[[ Extracted information open ]]

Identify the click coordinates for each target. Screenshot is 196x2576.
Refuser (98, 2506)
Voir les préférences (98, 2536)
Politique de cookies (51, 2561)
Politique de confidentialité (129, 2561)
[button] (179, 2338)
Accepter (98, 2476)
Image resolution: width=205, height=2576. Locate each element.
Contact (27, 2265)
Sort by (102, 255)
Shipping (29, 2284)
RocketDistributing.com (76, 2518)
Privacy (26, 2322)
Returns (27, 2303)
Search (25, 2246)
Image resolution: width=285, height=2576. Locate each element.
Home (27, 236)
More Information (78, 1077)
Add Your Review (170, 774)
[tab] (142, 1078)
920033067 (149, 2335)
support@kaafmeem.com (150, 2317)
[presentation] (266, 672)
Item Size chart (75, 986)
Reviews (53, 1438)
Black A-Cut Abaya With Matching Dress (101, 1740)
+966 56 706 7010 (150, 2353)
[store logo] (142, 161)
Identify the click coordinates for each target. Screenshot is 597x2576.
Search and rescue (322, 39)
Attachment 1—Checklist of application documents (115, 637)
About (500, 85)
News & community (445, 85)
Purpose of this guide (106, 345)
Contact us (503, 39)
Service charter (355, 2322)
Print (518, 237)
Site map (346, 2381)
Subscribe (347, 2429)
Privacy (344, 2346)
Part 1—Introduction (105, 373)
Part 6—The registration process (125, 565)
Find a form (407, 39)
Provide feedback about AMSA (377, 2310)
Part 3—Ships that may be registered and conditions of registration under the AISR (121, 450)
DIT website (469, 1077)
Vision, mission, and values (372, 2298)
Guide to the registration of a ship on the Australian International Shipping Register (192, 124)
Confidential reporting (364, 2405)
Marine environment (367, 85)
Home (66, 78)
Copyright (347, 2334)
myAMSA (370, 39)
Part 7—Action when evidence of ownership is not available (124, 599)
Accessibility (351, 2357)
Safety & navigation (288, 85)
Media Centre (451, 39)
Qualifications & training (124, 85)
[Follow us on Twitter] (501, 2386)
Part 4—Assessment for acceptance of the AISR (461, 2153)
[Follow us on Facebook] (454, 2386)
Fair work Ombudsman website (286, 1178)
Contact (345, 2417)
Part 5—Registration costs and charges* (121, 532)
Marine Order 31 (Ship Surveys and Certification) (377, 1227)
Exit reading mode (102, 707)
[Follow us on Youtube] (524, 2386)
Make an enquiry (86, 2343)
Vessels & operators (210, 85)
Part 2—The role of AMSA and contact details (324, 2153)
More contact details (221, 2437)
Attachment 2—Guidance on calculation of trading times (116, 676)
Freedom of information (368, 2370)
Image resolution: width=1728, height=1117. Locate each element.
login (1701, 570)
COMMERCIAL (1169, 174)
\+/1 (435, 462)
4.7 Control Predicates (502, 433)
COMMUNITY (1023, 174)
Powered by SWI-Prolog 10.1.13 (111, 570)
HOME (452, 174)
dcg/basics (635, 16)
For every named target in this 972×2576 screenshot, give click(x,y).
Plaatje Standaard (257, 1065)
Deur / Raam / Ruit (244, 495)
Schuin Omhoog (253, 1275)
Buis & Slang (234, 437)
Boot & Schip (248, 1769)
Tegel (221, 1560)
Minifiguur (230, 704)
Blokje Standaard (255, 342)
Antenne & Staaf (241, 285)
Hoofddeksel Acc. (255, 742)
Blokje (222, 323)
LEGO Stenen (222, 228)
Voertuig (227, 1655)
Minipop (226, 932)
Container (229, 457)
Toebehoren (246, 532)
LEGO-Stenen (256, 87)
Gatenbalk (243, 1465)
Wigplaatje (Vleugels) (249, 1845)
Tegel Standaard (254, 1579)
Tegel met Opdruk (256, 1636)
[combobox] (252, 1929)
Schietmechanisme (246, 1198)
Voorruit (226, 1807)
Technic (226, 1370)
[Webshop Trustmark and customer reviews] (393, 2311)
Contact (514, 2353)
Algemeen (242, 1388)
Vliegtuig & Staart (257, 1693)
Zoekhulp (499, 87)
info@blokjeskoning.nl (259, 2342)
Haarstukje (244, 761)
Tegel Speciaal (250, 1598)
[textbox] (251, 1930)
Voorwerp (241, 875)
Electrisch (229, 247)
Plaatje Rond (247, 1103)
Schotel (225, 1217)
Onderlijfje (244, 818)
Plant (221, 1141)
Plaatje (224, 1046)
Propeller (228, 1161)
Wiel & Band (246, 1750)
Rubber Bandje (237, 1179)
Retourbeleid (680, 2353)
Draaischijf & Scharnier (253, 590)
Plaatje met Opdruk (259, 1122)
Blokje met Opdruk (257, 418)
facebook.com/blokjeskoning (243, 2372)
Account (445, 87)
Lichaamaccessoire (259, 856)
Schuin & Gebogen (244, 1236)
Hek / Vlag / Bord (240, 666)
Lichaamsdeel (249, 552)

[[ Extracted information closed ]]

Work order. Could you write out all the records exactly, please?

Solution to this exercise.
Identify the click coordinates for each target. Screenshot is 196x2576.
Refuser (98, 2506)
Voir les préférences (98, 2536)
Politique de cookies (51, 2561)
Politique de confidentialité (129, 2561)
[button] (179, 2338)
Accepter (98, 2476)
Image resolution: width=205, height=2576. Locate each element.
Contact (27, 2265)
Sort by (102, 255)
Shipping (29, 2284)
RocketDistributing.com (76, 2518)
Privacy (26, 2322)
Returns (27, 2303)
Search (25, 2246)
Image resolution: width=285, height=2576. Locate each element.
Home (27, 236)
More Information (78, 1077)
Add Your Review (170, 774)
[tab] (142, 1078)
920033067 (149, 2335)
support@kaafmeem.com (150, 2317)
[presentation] (266, 672)
Item Size chart (75, 986)
Reviews (53, 1438)
Black A-Cut Abaya With Matching Dress (101, 1740)
+966 56 706 7010 (150, 2353)
[store logo] (142, 161)
Identify the click coordinates for each target. Screenshot is 597x2576.
Search and rescue (322, 39)
Attachment 1—Checklist of application documents (115, 637)
About (500, 85)
News & community (445, 85)
Purpose of this guide (106, 345)
Contact us (503, 39)
Service charter (355, 2322)
Print (518, 237)
Site map (346, 2381)
Subscribe (347, 2429)
Privacy (344, 2346)
Part 1—Introduction (105, 373)
Part 6—The registration process (125, 565)
Find a form (407, 39)
Provide feedback about AMSA (377, 2310)
Part 3—Ships that may be registered and conditions of registration under the AISR (121, 450)
DIT website (469, 1077)
Vision, mission, and values (372, 2298)
Guide to the registration of a ship on the Australian International Shipping Register (192, 124)
Confidential reporting (364, 2405)
Marine environment (367, 85)
Home (66, 78)
Copyright (347, 2334)
myAMSA (370, 39)
Part 7—Action when evidence of ownership is not available (124, 599)
Accessibility (351, 2357)
Safety & navigation (288, 85)
Media Centre (451, 39)
Qualifications & training (124, 85)
[Follow us on Twitter] (501, 2386)
Part 4—Assessment for acceptance of the AISR (461, 2153)
[Follow us on Facebook] (454, 2386)
Fair work Ombudsman website (286, 1178)
Contact (345, 2417)
Part 5—Registration costs and charges* (121, 532)
Marine Order 31 (Ship Surveys and Certification) (377, 1227)
Exit reading mode (102, 707)
[Follow us on Youtube] (524, 2386)
Make an enquiry (86, 2343)
Vessels & operators (210, 85)
Part 2—The role of AMSA and contact details (324, 2153)
More contact details (221, 2437)
Attachment 2—Guidance on calculation of trading times (116, 676)
Freedom of information (368, 2370)
Image resolution: width=1728, height=1117. Locate each element.
login (1701, 570)
COMMERCIAL (1169, 174)
\+/1 (435, 462)
4.7 Control Predicates (502, 433)
COMMUNITY (1023, 174)
Powered by SWI-Prolog 10.1.13 (111, 570)
HOME (452, 174)
dcg/basics (635, 16)
For every named target in this 972×2576 screenshot, give click(x,y).
Plaatje Standaard (257, 1065)
Deur / Raam / Ruit (244, 495)
Schuin Omhoog (253, 1275)
Buis & Slang (234, 437)
Boot & Schip (248, 1769)
Tegel (221, 1560)
Minifiguur (230, 704)
Blokje Standaard (255, 342)
Antenne & Staaf (241, 285)
Hoofddeksel Acc. (255, 742)
Blokje (222, 323)
LEGO Stenen (222, 228)
Voertuig (227, 1655)
Minipop (226, 932)
Container (229, 457)
Toebehoren (246, 532)
LEGO-Stenen (256, 87)
Gatenbalk (243, 1465)
Wigplaatje (Vleugels) (249, 1845)
Tegel Standaard (254, 1579)
Tegel met Opdruk (256, 1636)
[combobox] (252, 1929)
Schietmechanisme (246, 1198)
Voorruit (226, 1807)
Technic (226, 1370)
[Webshop Trustmark and customer reviews] (393, 2311)
Contact (514, 2353)
Algemeen (242, 1388)
Vliegtuig & Staart (257, 1693)
Zoekhulp (499, 87)
info@blokjeskoning.nl (259, 2342)
Haarstukje (244, 761)
Tegel Speciaal (250, 1598)
[textbox] (251, 1930)
Voorwerp (241, 875)
Electrisch (229, 247)
Plaatje Rond (247, 1103)
Schotel (225, 1217)
Onderlijfje (244, 818)
Plant (221, 1141)
Plaatje (224, 1046)
Propeller (228, 1161)
Wiel & Band (246, 1750)
Rubber Bandje (237, 1179)
Retourbeleid (680, 2353)
Draaischijf & Scharnier (253, 590)
Plaatje met Opdruk (259, 1122)
Blokje met Opdruk (257, 418)
facebook.com/blokjeskoning (243, 2372)
Account (445, 87)
Lichaamaccessoire (259, 856)
Schuin & Gebogen (244, 1236)
Hek / Vlag / Bord (240, 666)
Lichaamsdeel (249, 552)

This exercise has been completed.